Every entry below should be written out exactly, and no image should appear.

Stored records
◆ ◆ ◆ ◆
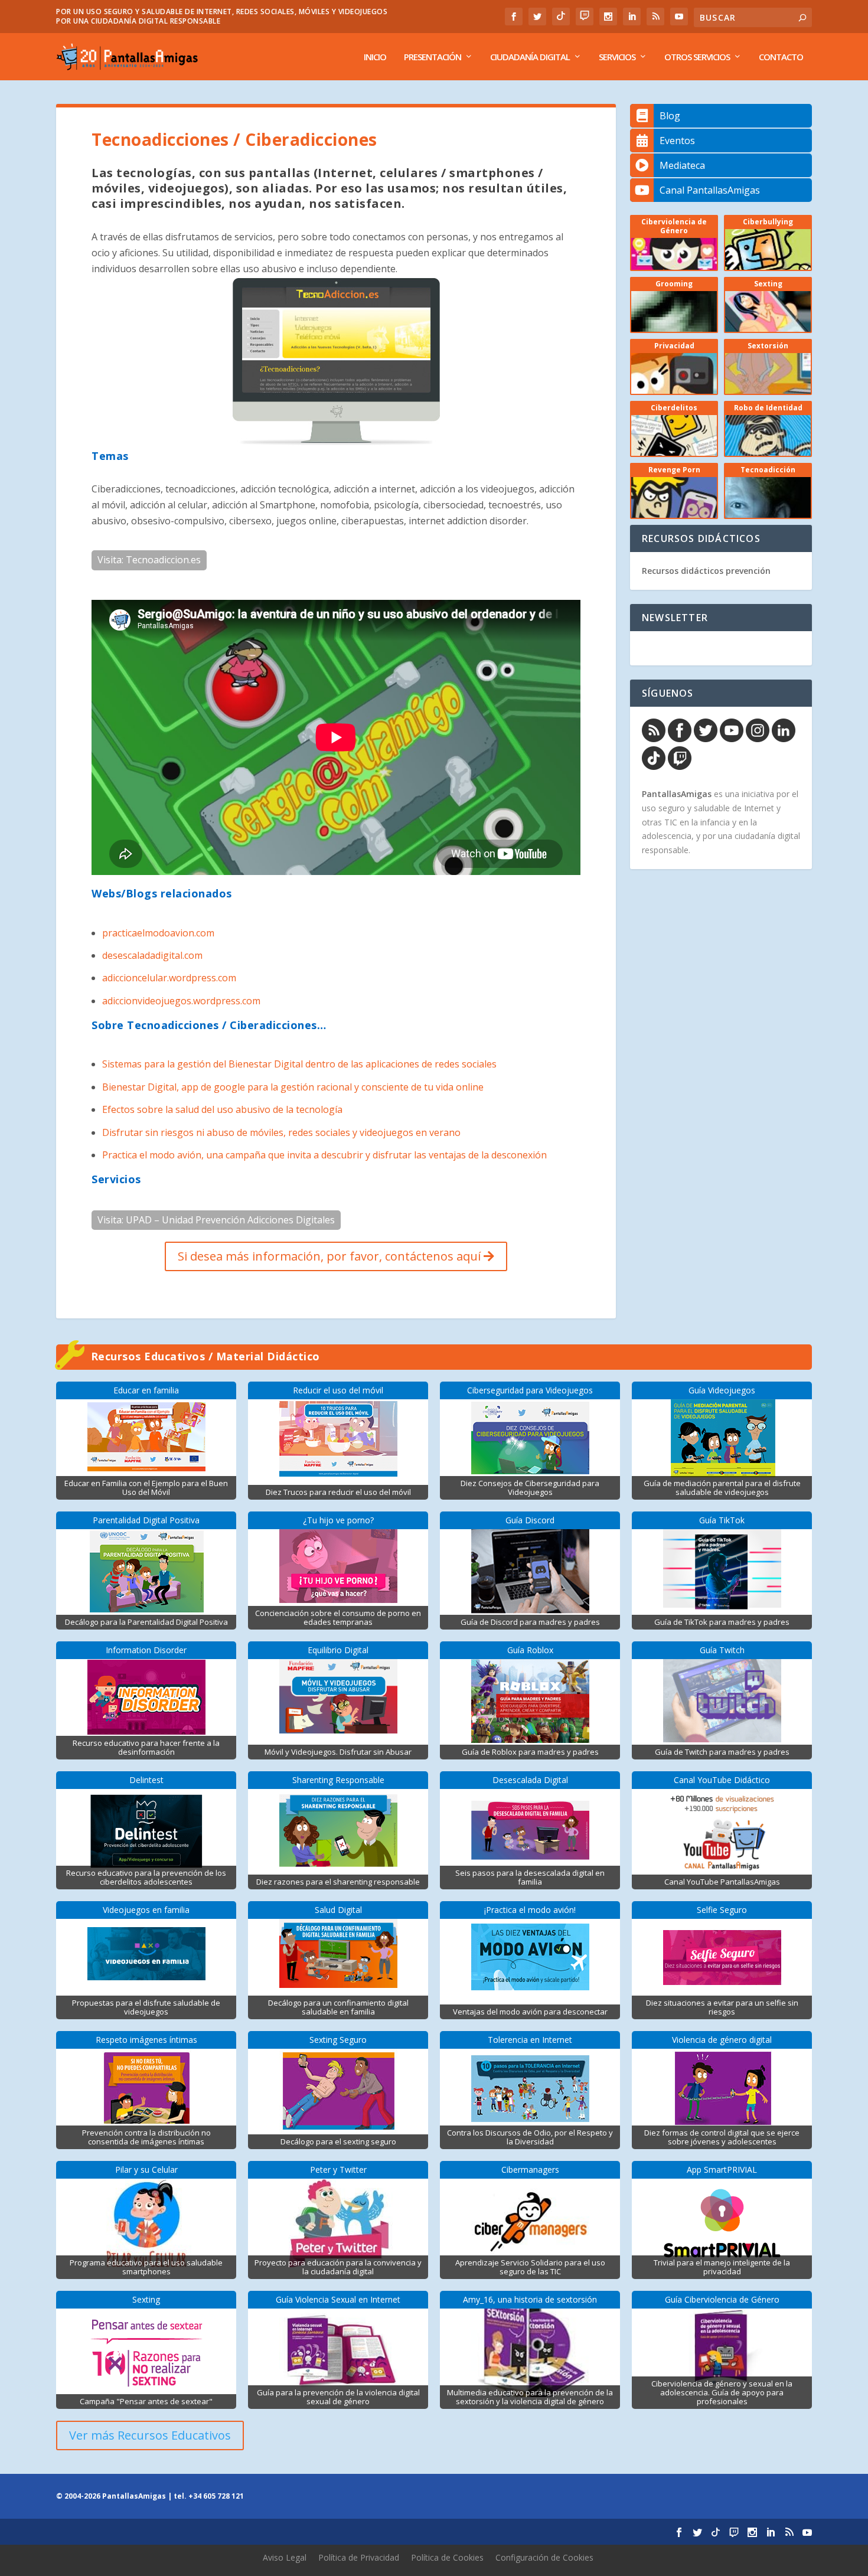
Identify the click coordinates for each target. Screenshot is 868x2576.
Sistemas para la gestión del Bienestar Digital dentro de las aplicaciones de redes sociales (299, 1063)
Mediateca (682, 165)
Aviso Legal (284, 2557)
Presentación (432, 57)
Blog (670, 115)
◆ ◆ ◆ ◆
__Expected output__.
Identify the click coordinates for each target. Screenshot is 868x2576.
Sistemas para la gestión del Bienestar Digital dentro de las aplicaciones de redes sociales (299, 1063)
Mediateca (682, 165)
Aviso Legal (284, 2557)
Presentación (432, 57)
Blog (670, 115)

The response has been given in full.